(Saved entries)
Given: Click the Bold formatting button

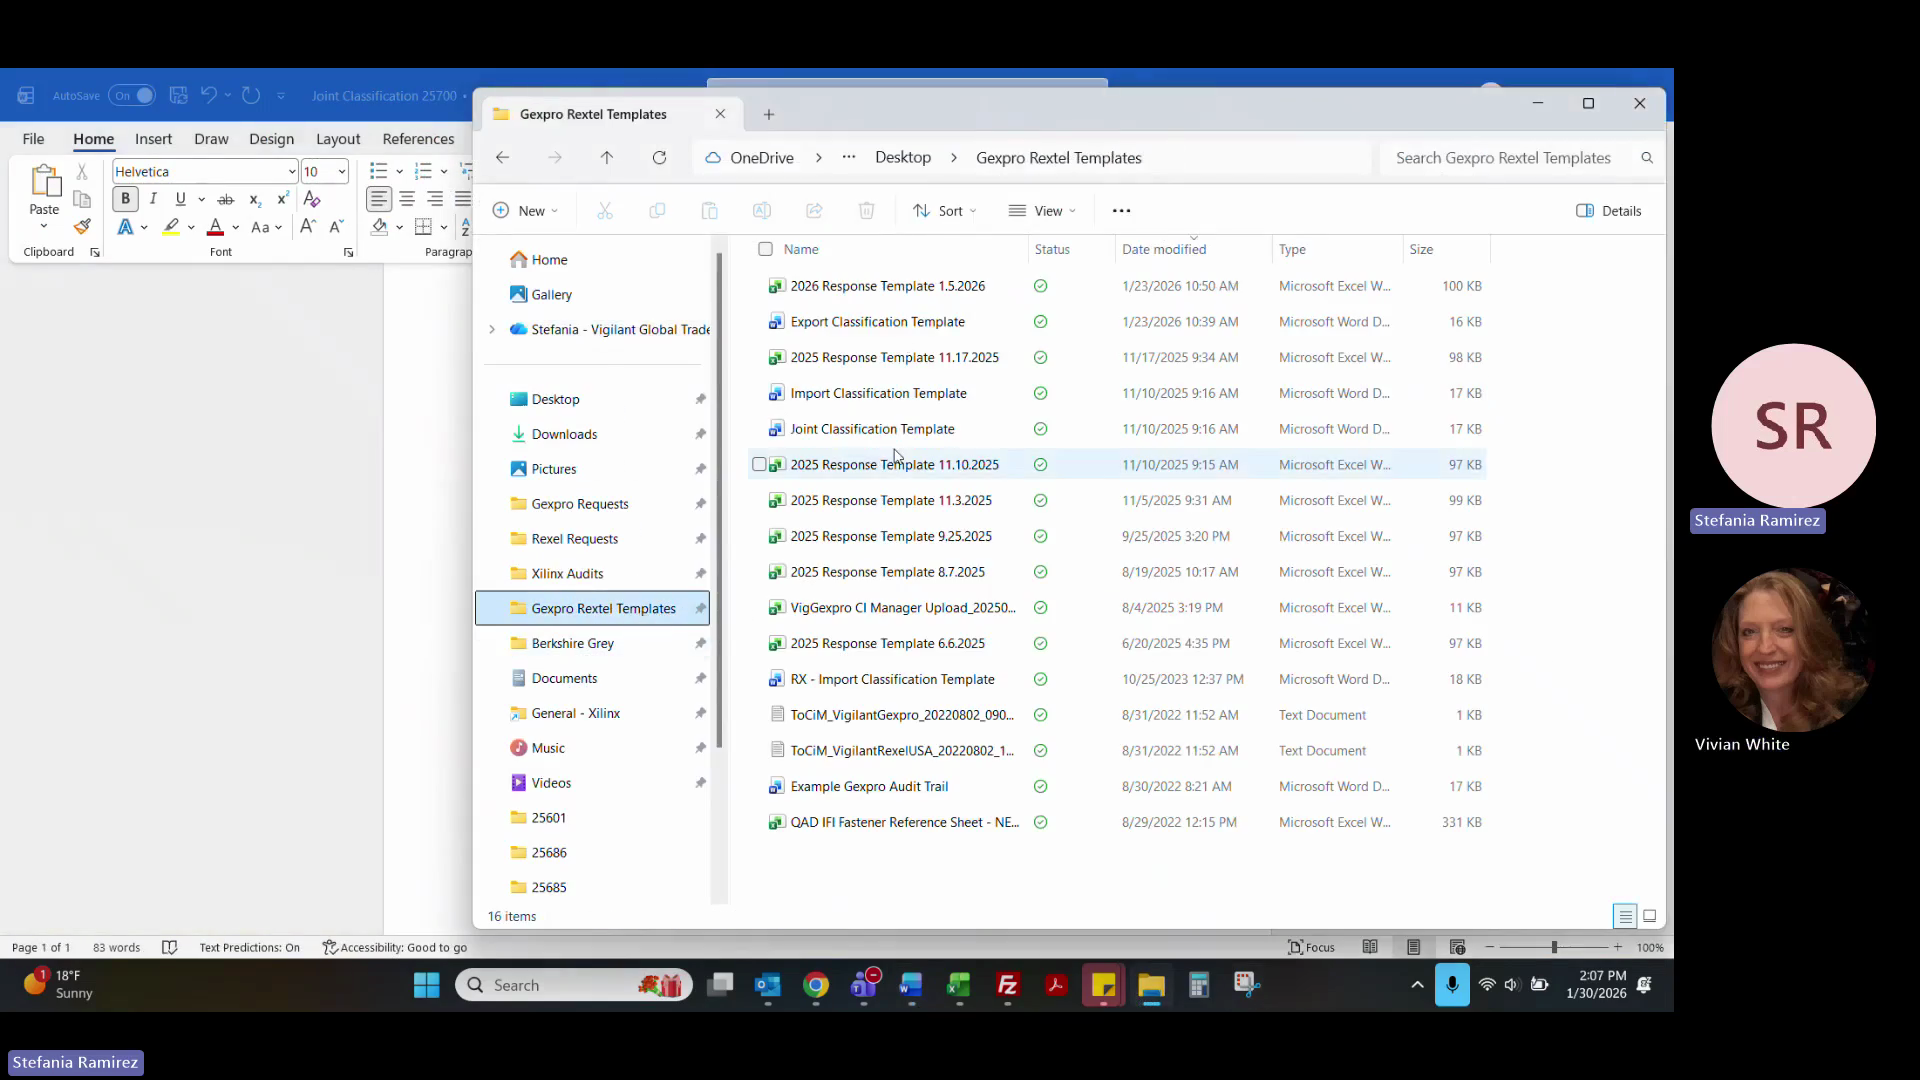Looking at the screenshot, I should tap(125, 199).
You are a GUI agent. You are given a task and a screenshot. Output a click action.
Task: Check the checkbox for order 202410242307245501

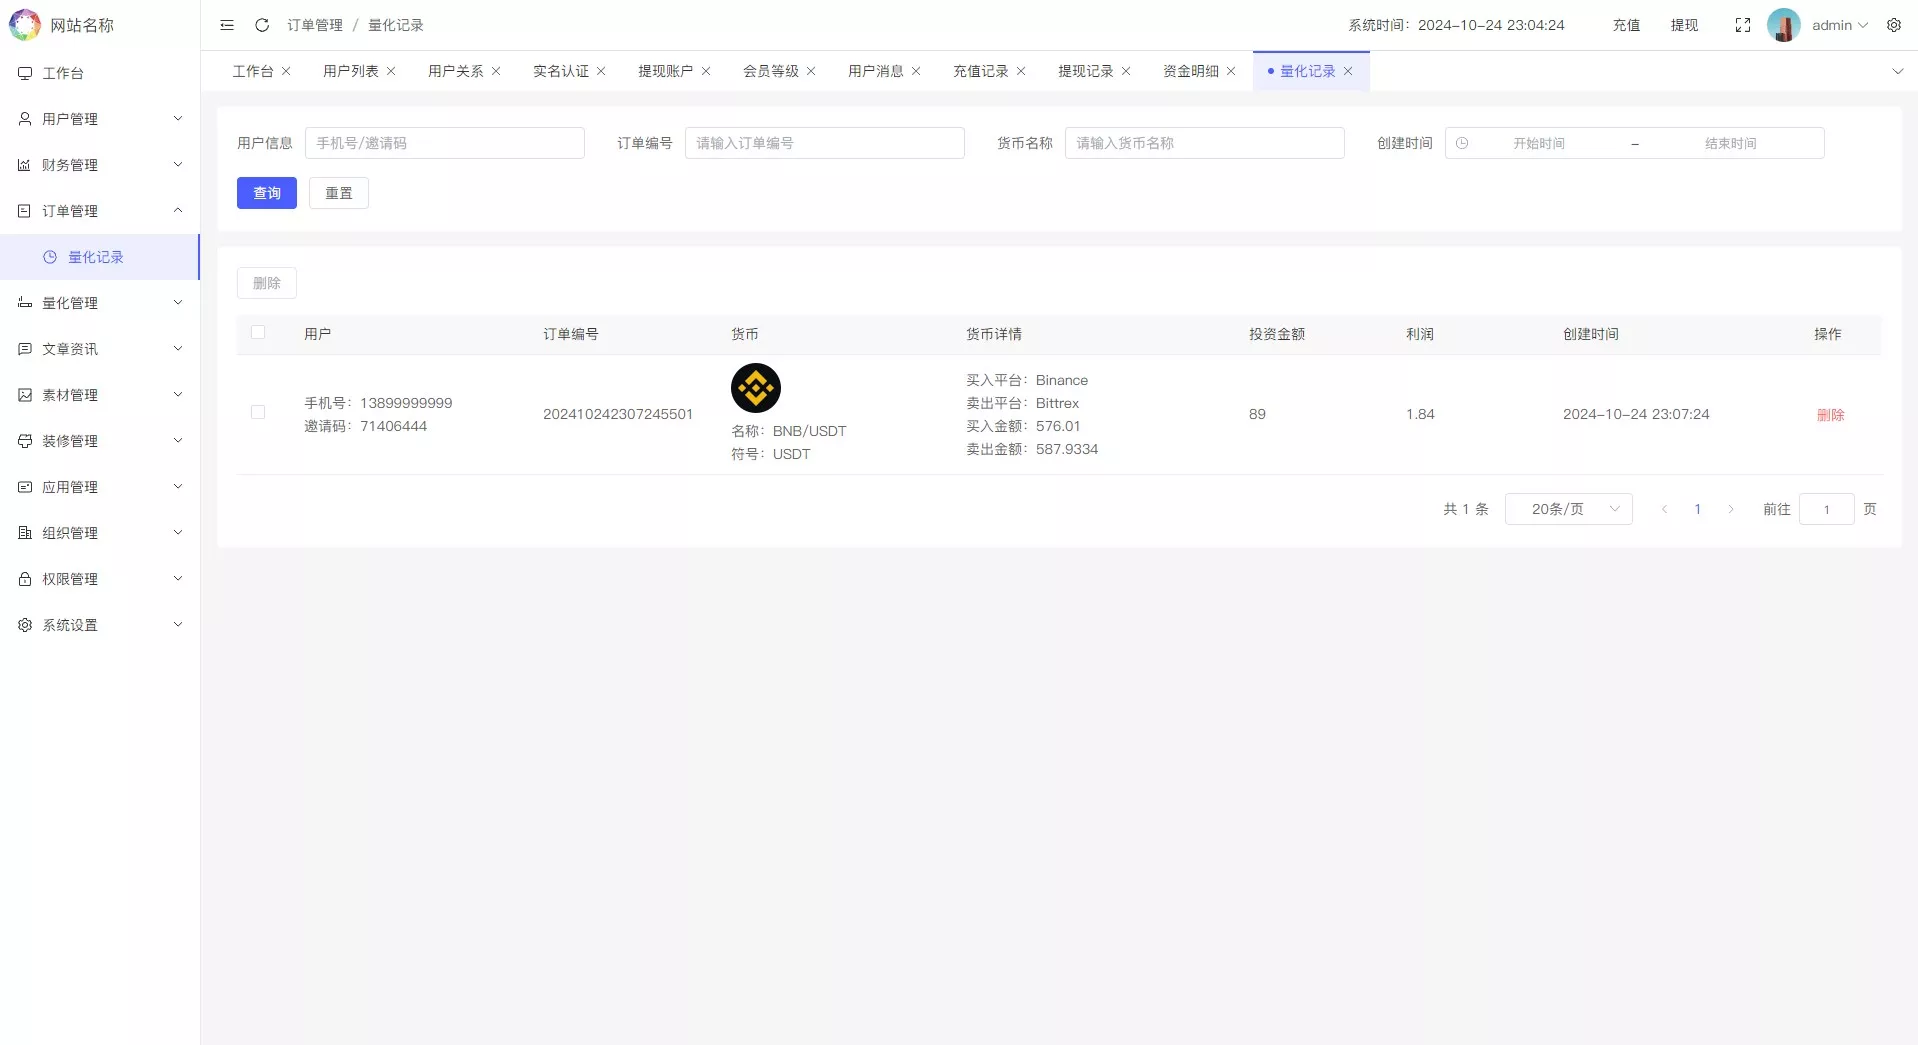tap(259, 413)
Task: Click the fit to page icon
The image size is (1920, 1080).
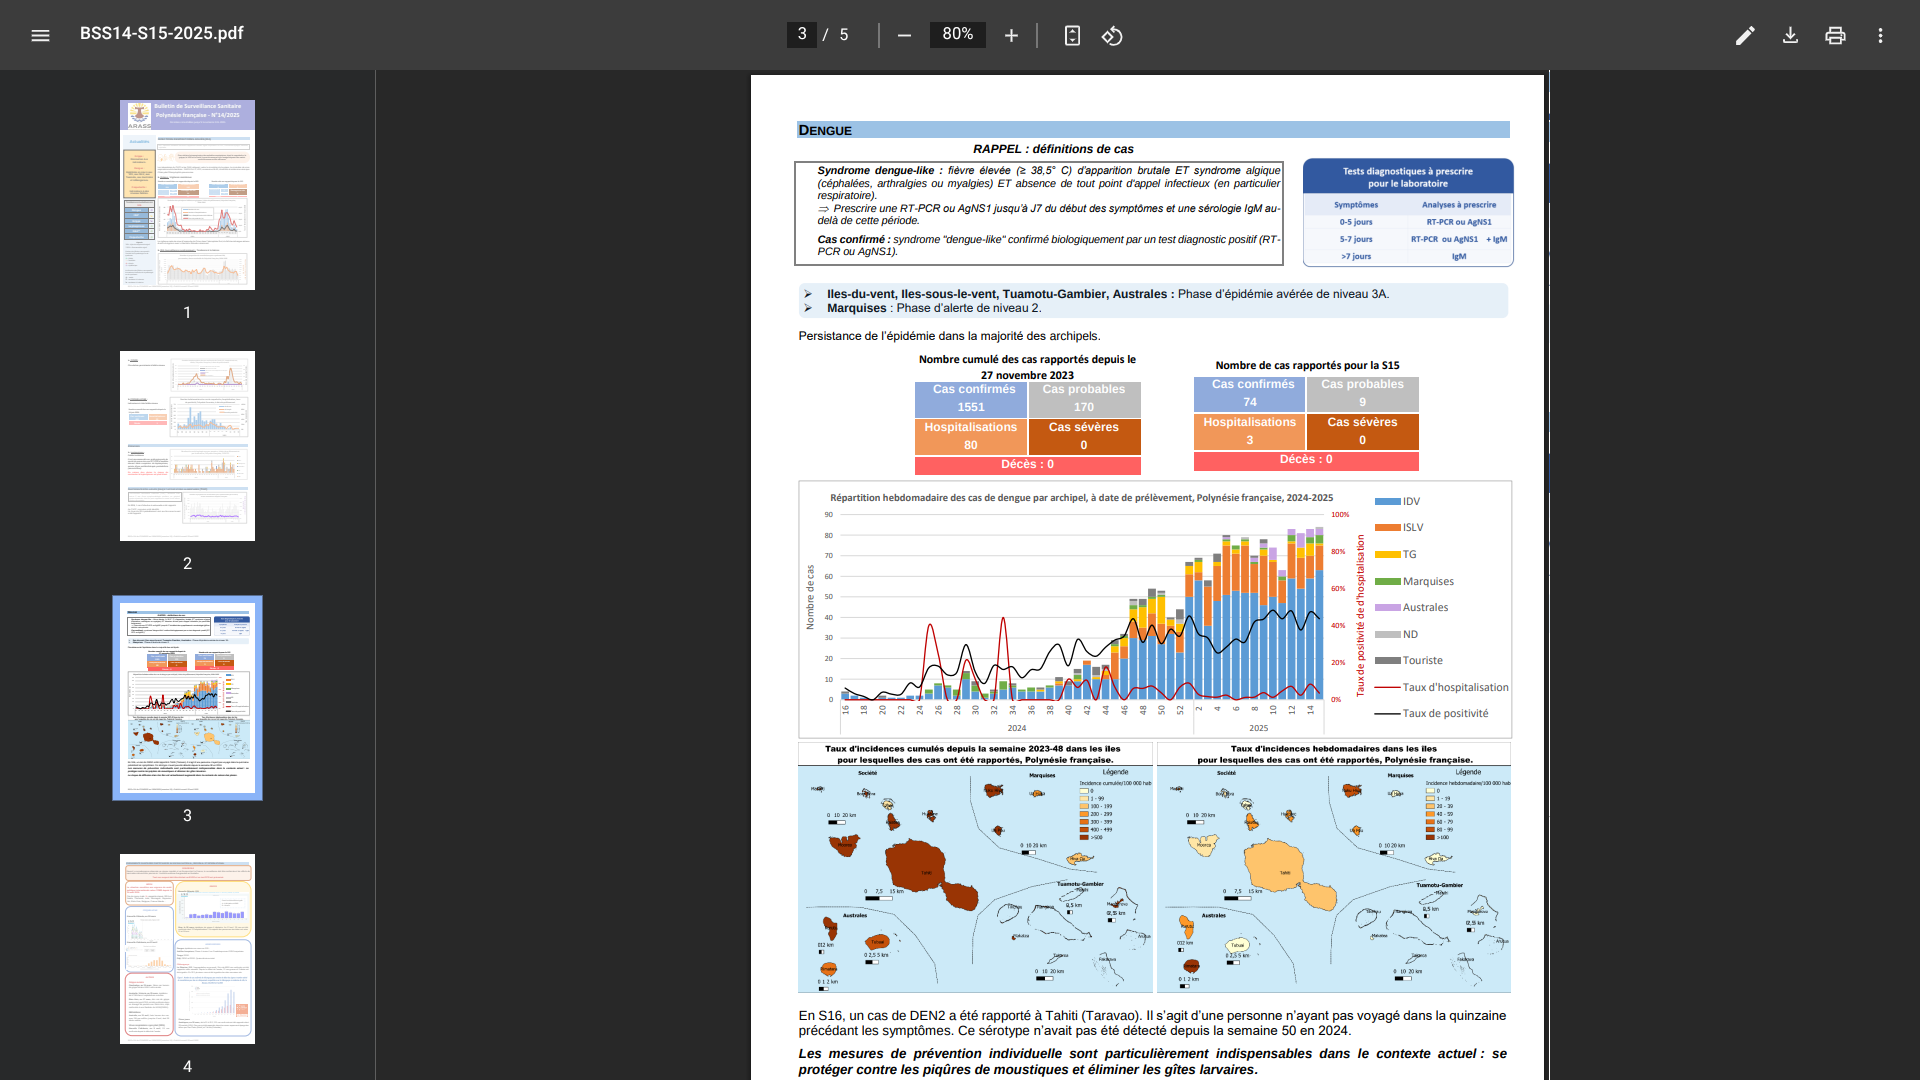Action: (1072, 35)
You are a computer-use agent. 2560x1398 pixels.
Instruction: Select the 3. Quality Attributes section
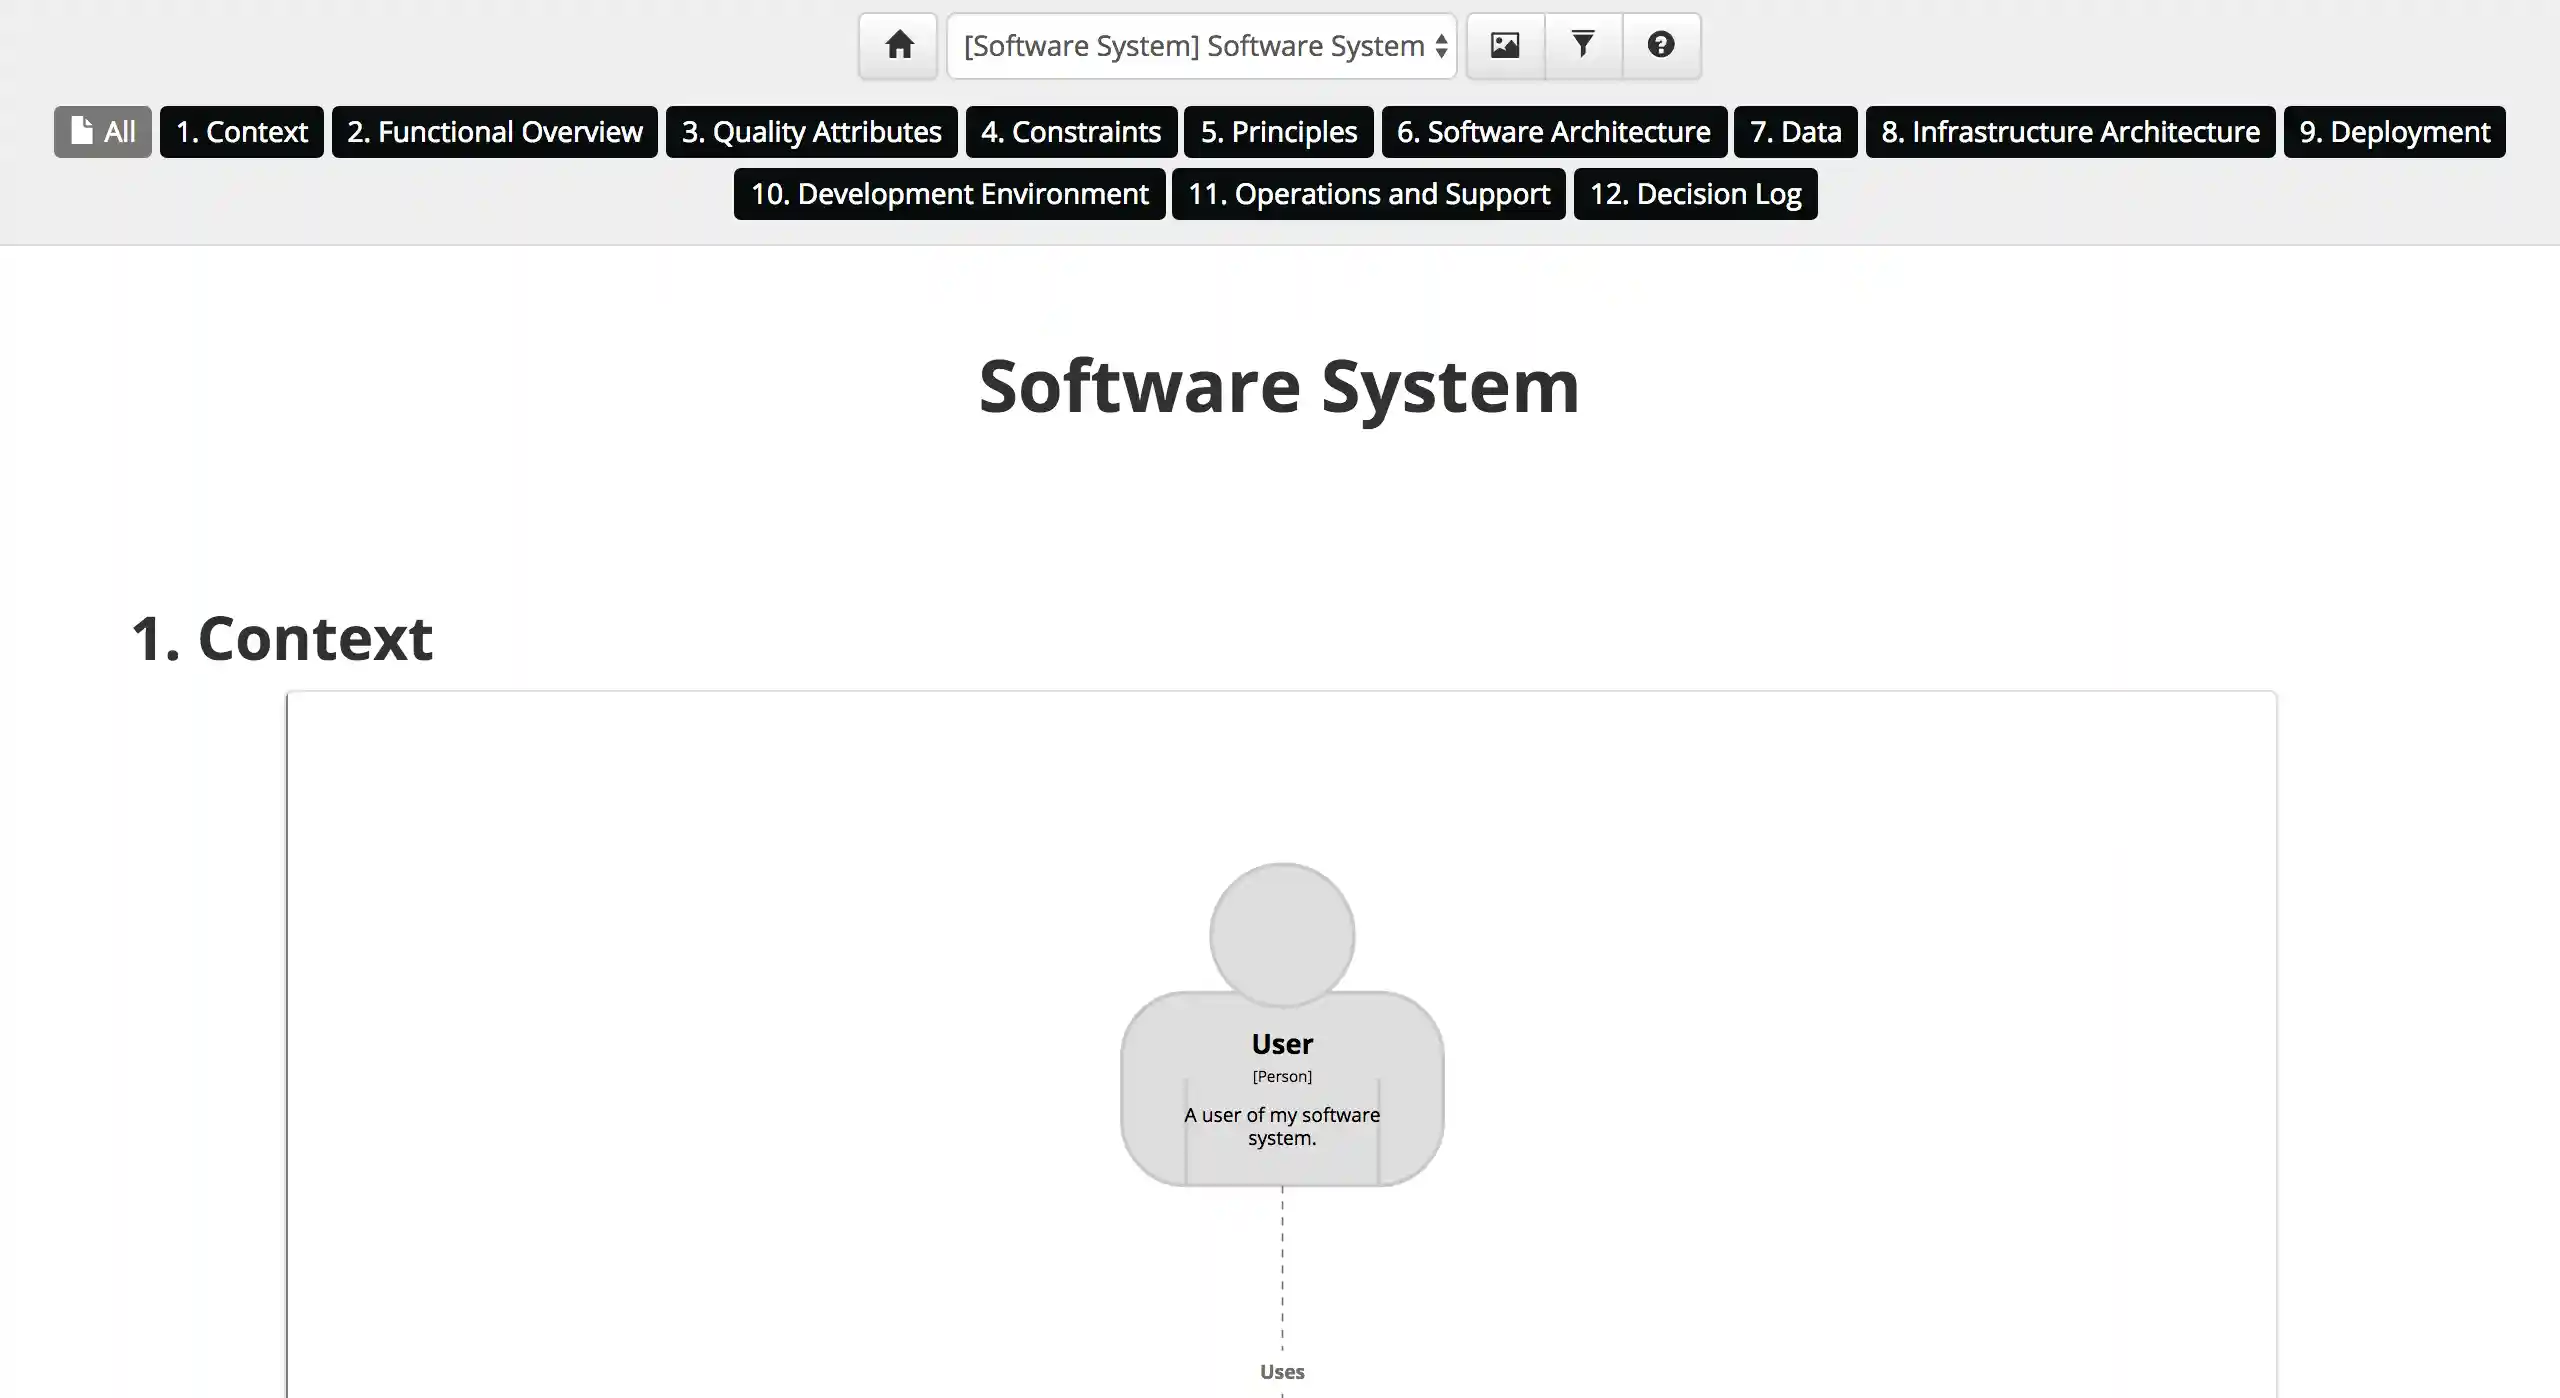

§ **Exercise details**: Answer with nothing but the count of lines in the entries that hold the word "agent".

§ **Written reply**: 2